|
|
ОМРИ РОНЕН о БОРИСЕ СЛУЦКОМ
Биографы и авторы воспоминаний не перестают извиняться за Слуцкого, он-де защищал “оттепель”, которой дело о Нобелевской премии угрожало. На самом деле Слуцкий писал об оттепели с большими оговорками. Разумеется, он, член партии, не веривший в наветы 1937 года, приветствовал ХХ съезд, но хрущевщину он презирал как “характерную пляску шута”. В то, что если зло простит добро, то добро, “поздней похвалой” польщенное, за это должно простить зло, подставив другую щеку, и тогда воцарится благоволение, он не верил, а верил в зуб за зуб, выбитый на допросах: “Чтоб судьбу, бестолковую пряху, / Вновь на подлость палач не подбил, / Мир, предложенный вашему праху, / Отвергаете вы из могил. // Отвергаете сладость забвенья / И терпенья поганый верняк. / Кандалов ваших синие звенья / О возмездии только звенят”. Но возмездия не было, а были казенные “комиссии по литературному наследству”, о которых Слуцкий сложил иронические стихи. О мятежных венгерских литераторах и о революции в Венгрии, в самом деле нанесшей удар советской казенной оттепели, он, хорошо знавший Венгрию, деливший когда-то графскую землю между ее крестьянами, не написал, насколько я знаю, ни слова.
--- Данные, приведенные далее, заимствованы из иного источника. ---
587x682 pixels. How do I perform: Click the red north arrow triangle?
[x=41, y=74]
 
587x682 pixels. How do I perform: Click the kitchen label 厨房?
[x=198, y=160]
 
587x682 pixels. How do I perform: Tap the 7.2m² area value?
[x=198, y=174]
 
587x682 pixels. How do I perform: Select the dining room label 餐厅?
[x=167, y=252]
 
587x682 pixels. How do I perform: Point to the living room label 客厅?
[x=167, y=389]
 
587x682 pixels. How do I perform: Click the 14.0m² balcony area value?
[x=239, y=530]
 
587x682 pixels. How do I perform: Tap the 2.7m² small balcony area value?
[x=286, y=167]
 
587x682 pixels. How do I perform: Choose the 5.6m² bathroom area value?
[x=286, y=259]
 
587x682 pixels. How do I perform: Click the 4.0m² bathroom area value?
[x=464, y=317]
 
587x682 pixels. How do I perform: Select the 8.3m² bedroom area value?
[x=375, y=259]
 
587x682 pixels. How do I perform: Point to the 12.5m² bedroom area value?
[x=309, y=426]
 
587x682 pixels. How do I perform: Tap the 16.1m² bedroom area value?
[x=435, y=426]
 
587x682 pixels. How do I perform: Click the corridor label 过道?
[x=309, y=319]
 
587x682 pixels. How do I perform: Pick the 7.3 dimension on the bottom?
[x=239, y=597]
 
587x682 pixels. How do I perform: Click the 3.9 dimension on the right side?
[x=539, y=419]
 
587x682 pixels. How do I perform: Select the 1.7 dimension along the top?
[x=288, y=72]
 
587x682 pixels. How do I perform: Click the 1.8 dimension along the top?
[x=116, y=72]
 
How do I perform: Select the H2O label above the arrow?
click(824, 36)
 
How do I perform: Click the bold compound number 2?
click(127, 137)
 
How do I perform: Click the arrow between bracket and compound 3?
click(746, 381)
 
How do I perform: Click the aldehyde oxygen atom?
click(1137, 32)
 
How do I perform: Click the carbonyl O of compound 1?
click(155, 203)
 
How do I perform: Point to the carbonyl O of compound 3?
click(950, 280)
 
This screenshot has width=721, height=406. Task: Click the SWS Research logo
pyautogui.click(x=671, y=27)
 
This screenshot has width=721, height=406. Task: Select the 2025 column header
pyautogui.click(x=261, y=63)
Ни слова осуждения. Извиняться за Слуцкого не надо. Надо читать его “Оду случаю”: “Случай, только он. / Он мне на долю выпал. / Случился случай споро, / И я не пал. Не выпал / Кристаллом из раствора. / Я мог бы стать нечетным / И вот остался четным. / Я мог бы стать нечестным / И вот остался честным, / Ни лагерною пылью, / Ни позабытой былью, / Таинственной, как тать, / Не стал. / А мог бы стать”. Но быль московских интеллигентских пересудов, темная, как тень, все-таки плетется за гробом Слуцкого. Пора этой тени знать свое место.